* [WHAT IS NEEDED]
Beginning at the line that mentions "Viewport: 1000px width, 649px", retype the rest of the records below exactly. Pictures are not part of the copy.

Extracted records
[Start of section]

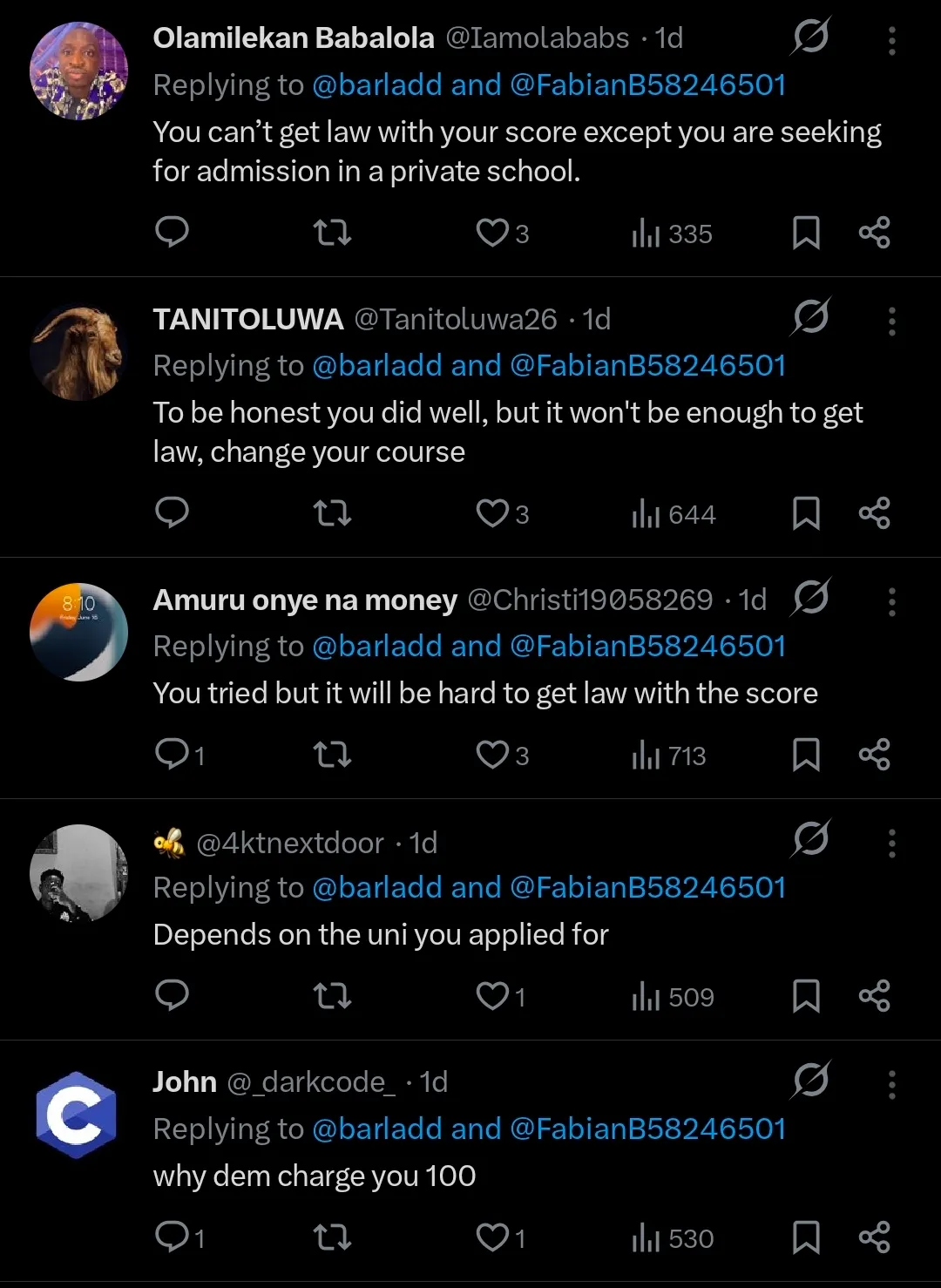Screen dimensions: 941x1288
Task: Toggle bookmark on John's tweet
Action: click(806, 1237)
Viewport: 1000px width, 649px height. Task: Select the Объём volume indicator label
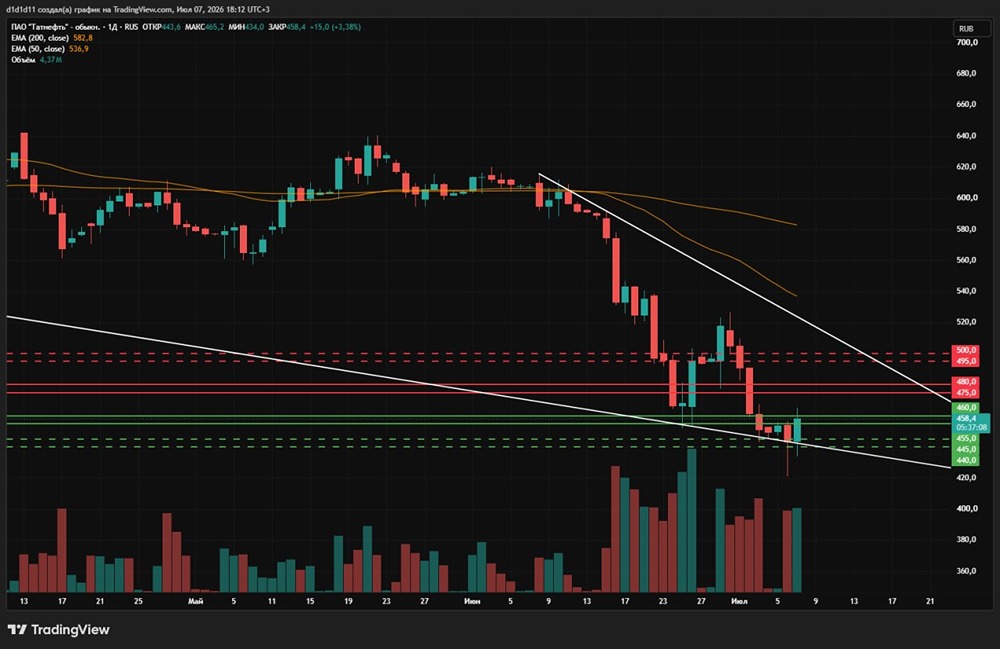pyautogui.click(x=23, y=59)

[End of section]

* [EXERCISE RESPONSE]
Viewport: 1000px width, 649px height. Task: Select the Объём volume indicator label
pyautogui.click(x=23, y=59)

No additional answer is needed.